Top of Dataset extract
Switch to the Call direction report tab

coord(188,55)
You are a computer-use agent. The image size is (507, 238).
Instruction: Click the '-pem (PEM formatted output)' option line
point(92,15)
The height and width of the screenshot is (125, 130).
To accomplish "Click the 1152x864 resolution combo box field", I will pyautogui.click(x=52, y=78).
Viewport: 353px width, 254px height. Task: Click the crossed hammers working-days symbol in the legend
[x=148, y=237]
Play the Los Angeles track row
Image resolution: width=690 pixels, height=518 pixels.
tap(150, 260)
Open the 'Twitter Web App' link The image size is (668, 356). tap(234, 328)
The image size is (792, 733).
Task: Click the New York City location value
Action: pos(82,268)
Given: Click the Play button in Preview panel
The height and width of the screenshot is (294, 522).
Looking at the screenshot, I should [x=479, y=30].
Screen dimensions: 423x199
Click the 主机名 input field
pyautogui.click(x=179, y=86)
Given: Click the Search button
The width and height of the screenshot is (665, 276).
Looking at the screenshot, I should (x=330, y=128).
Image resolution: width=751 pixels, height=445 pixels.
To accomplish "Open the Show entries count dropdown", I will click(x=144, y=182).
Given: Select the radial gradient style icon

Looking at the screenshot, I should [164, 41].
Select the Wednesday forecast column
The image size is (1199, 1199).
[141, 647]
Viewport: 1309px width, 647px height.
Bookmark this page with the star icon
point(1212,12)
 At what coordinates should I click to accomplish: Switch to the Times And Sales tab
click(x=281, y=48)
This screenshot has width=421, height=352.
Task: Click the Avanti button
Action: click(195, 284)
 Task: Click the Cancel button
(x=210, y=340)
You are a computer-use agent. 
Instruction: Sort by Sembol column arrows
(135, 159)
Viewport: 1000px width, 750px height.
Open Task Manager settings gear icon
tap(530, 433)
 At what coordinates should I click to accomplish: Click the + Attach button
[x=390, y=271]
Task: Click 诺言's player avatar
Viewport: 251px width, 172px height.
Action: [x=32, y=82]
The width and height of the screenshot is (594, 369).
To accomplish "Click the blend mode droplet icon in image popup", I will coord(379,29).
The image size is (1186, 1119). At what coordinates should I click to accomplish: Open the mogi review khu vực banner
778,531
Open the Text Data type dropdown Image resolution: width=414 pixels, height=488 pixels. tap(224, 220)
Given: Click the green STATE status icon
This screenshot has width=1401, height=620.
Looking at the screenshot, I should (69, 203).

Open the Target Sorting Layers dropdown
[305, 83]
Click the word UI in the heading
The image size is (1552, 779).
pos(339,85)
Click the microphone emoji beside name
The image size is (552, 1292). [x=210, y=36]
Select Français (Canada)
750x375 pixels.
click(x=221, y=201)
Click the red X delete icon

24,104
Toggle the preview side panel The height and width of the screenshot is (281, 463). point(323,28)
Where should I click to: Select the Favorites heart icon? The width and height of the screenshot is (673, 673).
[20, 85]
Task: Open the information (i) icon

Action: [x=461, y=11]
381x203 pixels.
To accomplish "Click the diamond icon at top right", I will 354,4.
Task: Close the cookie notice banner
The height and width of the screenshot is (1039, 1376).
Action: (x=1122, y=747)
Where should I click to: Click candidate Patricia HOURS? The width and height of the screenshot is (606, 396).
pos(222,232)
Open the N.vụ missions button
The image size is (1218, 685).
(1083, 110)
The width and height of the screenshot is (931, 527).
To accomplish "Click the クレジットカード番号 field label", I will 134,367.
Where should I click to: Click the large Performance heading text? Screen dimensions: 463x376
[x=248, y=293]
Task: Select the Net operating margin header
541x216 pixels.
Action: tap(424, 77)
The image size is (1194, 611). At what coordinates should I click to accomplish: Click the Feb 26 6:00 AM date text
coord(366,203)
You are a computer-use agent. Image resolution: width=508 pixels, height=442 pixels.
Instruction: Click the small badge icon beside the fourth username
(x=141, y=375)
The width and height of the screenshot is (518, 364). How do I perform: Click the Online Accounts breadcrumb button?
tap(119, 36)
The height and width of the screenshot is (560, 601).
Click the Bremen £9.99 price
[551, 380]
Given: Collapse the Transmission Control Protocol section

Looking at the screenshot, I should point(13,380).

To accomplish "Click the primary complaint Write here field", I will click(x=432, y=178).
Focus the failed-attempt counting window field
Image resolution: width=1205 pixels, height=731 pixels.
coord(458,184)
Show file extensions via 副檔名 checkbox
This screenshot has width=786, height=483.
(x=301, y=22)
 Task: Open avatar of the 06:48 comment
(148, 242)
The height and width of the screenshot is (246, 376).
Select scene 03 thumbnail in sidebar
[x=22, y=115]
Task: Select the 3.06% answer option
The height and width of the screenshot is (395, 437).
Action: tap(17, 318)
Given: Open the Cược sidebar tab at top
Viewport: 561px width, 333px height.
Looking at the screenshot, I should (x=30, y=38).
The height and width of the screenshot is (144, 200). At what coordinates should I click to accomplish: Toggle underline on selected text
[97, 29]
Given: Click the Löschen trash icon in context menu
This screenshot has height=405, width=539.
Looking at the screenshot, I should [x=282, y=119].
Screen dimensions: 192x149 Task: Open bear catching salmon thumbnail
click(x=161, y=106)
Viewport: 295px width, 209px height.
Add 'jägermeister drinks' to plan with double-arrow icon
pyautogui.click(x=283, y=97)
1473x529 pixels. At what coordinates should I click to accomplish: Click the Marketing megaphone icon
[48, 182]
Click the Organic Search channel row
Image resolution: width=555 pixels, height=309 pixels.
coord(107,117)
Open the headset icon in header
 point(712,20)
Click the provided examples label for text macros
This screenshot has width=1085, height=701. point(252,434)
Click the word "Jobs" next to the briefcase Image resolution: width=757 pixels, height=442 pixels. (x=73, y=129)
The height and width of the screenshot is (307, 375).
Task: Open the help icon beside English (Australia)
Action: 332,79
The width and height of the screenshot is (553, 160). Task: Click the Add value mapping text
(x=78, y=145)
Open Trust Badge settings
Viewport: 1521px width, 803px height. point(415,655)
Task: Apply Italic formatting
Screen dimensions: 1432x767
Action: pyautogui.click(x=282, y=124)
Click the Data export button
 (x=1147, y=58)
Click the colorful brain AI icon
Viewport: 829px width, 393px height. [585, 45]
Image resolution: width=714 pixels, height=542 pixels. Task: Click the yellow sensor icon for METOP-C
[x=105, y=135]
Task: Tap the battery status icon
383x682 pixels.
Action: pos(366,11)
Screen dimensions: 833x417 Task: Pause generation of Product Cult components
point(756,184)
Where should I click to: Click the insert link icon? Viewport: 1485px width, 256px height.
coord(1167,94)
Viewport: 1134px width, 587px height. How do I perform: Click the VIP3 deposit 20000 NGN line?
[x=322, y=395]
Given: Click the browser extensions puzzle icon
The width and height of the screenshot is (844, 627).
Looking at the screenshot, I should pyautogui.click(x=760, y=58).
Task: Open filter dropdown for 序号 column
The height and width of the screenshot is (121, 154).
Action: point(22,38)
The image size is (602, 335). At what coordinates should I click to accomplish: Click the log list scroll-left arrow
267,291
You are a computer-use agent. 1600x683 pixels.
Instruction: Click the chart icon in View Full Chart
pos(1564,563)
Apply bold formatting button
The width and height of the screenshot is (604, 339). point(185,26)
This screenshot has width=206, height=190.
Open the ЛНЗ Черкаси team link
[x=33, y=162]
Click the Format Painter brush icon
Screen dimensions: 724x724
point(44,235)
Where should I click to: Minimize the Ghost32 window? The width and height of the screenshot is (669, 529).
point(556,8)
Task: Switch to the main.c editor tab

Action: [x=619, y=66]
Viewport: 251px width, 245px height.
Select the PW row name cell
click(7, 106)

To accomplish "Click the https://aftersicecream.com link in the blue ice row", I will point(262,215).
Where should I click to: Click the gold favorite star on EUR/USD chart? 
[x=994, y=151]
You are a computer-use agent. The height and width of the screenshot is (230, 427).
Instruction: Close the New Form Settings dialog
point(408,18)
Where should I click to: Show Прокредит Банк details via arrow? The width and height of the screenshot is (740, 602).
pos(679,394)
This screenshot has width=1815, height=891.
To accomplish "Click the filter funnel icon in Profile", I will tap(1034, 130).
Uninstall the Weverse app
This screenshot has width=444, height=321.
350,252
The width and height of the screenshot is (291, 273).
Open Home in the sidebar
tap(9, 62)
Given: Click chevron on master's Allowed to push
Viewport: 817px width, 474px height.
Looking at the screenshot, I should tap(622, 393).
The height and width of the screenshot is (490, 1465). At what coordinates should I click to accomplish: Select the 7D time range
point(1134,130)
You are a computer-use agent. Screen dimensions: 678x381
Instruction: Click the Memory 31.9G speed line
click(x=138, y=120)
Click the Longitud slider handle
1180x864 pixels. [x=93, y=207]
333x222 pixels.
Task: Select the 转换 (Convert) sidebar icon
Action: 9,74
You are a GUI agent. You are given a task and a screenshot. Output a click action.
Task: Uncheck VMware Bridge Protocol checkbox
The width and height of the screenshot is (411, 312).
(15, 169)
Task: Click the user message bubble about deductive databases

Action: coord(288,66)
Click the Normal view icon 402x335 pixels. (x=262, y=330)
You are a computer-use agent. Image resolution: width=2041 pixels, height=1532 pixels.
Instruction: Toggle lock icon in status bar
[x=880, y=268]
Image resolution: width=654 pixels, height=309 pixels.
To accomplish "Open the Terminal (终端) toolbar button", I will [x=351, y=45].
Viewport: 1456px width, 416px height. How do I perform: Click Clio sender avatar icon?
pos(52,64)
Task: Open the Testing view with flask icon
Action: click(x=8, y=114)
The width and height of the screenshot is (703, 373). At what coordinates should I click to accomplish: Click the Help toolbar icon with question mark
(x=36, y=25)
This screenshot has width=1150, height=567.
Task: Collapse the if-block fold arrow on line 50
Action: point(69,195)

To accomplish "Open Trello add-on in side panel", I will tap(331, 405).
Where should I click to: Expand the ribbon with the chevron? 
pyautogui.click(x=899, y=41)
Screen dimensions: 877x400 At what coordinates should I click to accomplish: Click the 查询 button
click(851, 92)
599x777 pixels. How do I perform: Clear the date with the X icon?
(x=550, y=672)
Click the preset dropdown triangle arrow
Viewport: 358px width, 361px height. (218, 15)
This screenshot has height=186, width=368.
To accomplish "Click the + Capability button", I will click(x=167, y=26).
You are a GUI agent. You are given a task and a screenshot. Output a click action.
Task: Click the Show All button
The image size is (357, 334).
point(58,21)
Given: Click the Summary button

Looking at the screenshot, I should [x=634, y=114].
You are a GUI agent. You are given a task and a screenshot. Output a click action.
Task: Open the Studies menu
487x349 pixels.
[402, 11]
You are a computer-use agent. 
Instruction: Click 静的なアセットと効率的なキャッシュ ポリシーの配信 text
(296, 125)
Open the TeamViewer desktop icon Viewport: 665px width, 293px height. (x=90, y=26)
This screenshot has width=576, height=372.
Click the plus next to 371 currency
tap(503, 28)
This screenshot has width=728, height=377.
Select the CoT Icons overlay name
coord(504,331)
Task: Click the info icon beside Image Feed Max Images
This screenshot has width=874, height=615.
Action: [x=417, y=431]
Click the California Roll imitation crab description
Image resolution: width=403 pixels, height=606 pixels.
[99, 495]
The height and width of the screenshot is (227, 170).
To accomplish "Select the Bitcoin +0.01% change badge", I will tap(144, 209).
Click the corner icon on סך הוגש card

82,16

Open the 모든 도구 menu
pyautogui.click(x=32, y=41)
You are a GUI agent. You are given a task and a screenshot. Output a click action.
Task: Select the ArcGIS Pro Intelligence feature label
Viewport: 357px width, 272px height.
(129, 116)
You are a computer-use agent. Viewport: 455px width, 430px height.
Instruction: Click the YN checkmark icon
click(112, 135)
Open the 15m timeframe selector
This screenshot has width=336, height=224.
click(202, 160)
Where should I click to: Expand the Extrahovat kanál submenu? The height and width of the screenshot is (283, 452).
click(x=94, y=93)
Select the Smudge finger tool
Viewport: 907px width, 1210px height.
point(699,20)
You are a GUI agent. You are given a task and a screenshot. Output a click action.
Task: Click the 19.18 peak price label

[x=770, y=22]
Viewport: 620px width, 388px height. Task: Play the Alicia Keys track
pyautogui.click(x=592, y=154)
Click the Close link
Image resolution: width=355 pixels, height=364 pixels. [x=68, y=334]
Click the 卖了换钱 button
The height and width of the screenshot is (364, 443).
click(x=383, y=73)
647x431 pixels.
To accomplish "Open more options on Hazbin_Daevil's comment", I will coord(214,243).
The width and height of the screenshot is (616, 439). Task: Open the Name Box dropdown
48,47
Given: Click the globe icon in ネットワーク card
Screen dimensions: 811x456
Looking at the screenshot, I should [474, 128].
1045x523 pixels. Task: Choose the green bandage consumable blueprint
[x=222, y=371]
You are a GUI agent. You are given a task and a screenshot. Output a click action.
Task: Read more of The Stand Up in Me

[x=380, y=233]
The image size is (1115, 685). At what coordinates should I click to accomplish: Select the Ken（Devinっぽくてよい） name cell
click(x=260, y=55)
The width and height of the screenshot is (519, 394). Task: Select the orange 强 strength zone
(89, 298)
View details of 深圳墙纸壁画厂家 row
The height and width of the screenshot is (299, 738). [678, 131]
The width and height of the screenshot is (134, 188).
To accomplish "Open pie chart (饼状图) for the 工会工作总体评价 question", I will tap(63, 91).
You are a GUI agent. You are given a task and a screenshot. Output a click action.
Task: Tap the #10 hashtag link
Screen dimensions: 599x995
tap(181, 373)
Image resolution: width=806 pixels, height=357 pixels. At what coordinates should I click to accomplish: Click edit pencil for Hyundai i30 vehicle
Bottom of Dataset extract
→ **Task**
All that is wanted is an exact copy of the lines above from the one with "Click the 卖了换钱 button" through the one with "The width and height of the screenshot is (134, 188).", with both ends included.

→ **Answer box**
Click the 卖了换钱 button
The height and width of the screenshot is (364, 443).
click(x=383, y=73)
647x431 pixels.
To accomplish "Open more options on Hazbin_Daevil's comment", I will coord(214,243).
The width and height of the screenshot is (616, 439). Task: Open the Name Box dropdown
48,47
Given: Click the globe icon in ネットワーク card
Screen dimensions: 811x456
Looking at the screenshot, I should [474, 128].
1045x523 pixels. Task: Choose the green bandage consumable blueprint
[x=222, y=371]
You are a GUI agent. You are given a task and a screenshot. Output a click action.
Task: Read more of The Stand Up in Me

[x=380, y=233]
The image size is (1115, 685). At what coordinates should I click to accomplish: Select the Ken（Devinっぽくてよい） name cell
click(x=260, y=55)
The width and height of the screenshot is (519, 394). Task: Select the orange 强 strength zone
(89, 298)
View details of 深圳墙纸壁画厂家 row
The height and width of the screenshot is (299, 738). [678, 131]
The width and height of the screenshot is (134, 188).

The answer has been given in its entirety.